→ **Dataset entries**

/---

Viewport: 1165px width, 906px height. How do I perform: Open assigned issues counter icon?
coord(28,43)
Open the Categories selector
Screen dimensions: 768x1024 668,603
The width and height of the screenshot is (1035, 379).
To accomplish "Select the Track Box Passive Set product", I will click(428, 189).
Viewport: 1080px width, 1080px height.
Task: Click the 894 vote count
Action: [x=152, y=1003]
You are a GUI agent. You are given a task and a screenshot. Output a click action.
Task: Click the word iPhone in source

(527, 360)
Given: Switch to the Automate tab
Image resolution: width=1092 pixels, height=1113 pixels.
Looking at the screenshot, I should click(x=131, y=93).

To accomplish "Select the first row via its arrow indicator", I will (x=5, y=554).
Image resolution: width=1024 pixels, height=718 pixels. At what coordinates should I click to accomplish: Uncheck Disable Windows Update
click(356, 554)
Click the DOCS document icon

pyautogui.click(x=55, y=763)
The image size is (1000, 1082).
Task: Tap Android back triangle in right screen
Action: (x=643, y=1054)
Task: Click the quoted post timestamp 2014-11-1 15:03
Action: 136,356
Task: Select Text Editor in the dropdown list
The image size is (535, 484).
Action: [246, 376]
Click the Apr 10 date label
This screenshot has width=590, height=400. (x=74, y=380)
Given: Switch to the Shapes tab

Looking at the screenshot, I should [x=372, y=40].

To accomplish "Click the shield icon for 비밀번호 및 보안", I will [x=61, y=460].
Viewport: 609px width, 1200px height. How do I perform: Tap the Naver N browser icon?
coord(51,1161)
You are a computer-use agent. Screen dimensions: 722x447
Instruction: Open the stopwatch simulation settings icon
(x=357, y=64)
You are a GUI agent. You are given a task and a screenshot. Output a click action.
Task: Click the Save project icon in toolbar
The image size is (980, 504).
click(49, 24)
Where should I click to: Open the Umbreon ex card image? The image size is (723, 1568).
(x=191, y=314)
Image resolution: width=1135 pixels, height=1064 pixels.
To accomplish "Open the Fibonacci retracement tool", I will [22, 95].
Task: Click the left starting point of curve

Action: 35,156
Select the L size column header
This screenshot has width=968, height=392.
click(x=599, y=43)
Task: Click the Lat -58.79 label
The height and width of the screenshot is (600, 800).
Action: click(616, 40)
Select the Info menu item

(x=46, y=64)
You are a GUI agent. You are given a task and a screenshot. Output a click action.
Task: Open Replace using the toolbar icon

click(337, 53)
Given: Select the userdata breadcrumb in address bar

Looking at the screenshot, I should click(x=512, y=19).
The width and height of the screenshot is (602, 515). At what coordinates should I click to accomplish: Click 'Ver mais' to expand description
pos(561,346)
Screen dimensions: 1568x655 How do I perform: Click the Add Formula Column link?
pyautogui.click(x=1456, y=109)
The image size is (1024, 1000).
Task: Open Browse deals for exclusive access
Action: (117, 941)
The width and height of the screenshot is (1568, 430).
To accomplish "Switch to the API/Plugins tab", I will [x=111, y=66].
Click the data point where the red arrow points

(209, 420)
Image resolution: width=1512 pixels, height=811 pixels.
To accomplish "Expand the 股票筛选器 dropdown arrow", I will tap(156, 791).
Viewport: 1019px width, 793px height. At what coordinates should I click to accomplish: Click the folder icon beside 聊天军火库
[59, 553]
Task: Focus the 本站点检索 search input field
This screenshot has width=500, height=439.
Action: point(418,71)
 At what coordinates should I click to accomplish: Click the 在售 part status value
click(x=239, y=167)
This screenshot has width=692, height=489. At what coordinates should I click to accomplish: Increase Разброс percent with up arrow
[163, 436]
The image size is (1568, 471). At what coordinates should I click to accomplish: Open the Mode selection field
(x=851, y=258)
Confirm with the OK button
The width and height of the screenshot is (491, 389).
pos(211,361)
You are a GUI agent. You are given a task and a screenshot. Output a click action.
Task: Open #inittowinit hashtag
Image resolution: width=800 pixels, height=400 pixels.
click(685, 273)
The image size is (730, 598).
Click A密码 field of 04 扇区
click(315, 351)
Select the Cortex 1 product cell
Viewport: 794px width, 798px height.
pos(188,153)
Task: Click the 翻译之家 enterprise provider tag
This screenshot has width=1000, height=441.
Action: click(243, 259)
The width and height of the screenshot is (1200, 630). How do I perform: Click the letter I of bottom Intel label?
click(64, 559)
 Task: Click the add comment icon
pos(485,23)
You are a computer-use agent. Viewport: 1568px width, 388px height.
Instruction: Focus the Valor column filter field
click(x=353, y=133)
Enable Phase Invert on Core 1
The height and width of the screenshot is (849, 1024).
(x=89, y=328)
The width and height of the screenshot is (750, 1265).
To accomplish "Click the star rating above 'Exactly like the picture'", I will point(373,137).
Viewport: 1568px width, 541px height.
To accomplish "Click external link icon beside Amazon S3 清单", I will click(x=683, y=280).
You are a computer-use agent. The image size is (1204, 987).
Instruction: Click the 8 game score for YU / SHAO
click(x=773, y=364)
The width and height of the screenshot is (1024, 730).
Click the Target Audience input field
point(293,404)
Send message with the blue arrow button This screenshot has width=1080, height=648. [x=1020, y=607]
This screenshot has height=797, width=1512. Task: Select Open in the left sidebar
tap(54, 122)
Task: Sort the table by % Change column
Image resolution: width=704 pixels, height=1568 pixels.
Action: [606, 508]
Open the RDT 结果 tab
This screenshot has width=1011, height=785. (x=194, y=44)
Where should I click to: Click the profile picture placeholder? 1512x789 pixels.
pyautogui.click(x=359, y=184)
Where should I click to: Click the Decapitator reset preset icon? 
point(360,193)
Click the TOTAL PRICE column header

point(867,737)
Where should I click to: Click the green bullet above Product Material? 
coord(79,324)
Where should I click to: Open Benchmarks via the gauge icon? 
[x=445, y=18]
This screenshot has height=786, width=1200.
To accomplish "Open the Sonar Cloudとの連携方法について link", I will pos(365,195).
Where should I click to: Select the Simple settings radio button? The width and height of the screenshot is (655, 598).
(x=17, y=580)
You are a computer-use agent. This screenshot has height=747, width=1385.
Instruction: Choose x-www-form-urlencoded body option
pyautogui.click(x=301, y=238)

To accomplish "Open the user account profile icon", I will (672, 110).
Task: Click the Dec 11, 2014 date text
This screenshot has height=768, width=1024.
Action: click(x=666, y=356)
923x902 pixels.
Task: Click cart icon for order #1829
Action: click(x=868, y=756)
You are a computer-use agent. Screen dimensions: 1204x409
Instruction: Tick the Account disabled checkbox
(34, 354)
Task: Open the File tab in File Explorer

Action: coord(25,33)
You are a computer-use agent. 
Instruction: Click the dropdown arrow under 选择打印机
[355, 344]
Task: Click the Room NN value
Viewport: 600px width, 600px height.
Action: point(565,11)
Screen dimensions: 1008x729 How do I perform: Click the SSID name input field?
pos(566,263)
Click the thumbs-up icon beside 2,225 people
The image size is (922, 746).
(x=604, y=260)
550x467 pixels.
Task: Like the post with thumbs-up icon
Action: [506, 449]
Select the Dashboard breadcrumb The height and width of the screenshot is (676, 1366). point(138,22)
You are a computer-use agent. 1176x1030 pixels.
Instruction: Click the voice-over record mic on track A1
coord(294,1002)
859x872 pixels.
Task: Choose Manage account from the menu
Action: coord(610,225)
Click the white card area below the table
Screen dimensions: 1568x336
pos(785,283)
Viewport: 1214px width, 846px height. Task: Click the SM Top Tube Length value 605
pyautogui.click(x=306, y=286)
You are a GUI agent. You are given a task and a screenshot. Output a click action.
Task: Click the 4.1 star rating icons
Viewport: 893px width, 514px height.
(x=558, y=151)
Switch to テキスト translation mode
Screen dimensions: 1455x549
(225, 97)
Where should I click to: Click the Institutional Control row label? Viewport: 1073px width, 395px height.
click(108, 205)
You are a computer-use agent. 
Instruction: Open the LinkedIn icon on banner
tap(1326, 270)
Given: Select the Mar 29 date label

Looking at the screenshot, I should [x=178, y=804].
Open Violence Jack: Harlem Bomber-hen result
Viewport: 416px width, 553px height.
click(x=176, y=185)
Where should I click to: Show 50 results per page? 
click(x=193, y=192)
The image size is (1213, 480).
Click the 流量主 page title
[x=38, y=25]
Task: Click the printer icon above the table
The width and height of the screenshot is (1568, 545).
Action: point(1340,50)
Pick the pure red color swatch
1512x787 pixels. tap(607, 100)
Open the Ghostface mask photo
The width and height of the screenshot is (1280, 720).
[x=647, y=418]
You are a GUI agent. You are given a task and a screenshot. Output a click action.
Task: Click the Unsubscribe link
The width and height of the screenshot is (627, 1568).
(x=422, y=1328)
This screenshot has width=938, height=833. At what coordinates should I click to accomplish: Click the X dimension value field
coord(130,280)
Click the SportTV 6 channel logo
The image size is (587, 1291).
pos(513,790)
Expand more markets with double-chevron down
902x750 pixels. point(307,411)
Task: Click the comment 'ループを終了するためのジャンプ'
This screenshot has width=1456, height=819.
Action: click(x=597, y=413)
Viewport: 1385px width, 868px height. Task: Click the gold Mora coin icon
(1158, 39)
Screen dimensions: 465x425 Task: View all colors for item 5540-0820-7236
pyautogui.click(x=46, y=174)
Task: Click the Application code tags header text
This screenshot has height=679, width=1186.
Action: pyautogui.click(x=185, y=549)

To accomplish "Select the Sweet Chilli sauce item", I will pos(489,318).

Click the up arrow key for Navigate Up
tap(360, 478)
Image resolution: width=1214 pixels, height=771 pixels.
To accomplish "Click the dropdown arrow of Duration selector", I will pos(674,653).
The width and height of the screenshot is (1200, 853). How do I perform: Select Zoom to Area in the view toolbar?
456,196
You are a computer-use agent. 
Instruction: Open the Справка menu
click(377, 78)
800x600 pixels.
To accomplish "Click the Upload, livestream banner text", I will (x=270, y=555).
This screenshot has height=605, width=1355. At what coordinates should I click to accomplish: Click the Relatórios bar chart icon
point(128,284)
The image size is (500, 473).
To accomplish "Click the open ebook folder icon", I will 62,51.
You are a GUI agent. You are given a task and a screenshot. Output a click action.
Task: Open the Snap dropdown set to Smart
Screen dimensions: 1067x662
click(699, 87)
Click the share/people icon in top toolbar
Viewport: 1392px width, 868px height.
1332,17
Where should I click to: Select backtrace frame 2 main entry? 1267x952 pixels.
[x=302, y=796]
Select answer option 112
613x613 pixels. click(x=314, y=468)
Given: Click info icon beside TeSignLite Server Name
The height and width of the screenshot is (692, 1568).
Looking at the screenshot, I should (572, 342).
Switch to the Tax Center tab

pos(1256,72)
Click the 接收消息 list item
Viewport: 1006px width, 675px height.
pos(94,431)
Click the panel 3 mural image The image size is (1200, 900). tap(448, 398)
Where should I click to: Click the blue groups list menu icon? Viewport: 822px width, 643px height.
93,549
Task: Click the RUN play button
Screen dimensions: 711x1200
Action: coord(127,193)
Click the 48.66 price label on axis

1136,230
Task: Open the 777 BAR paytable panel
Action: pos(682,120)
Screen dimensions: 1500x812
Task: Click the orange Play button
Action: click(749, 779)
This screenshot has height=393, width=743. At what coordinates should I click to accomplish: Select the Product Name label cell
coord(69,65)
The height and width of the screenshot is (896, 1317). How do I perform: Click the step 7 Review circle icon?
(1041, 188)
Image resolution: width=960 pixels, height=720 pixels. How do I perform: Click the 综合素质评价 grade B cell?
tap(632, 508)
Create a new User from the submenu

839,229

\---

→ **Exercise requirements**
Take the stretch of lines above from the one containing "Open the Ghostface mask photo" through the one containing "Task: Click the comment 'ループを終了するためのジャンプ'" and repeat it exactly, adding no other line.

→ **Problem solution**
Open the Ghostface mask photo
The width and height of the screenshot is (1280, 720).
[x=647, y=418]
You are a GUI agent. You are given a task and a screenshot. Output a click action.
Task: Click the Unsubscribe link
The width and height of the screenshot is (627, 1568).
(x=422, y=1328)
This screenshot has width=938, height=833. At what coordinates should I click to accomplish: Click the X dimension value field
coord(130,280)
Click the SportTV 6 channel logo
The image size is (587, 1291).
pos(513,790)
Expand more markets with double-chevron down
902x750 pixels. point(307,411)
Task: Click the comment 'ループを終了するためのジャンプ'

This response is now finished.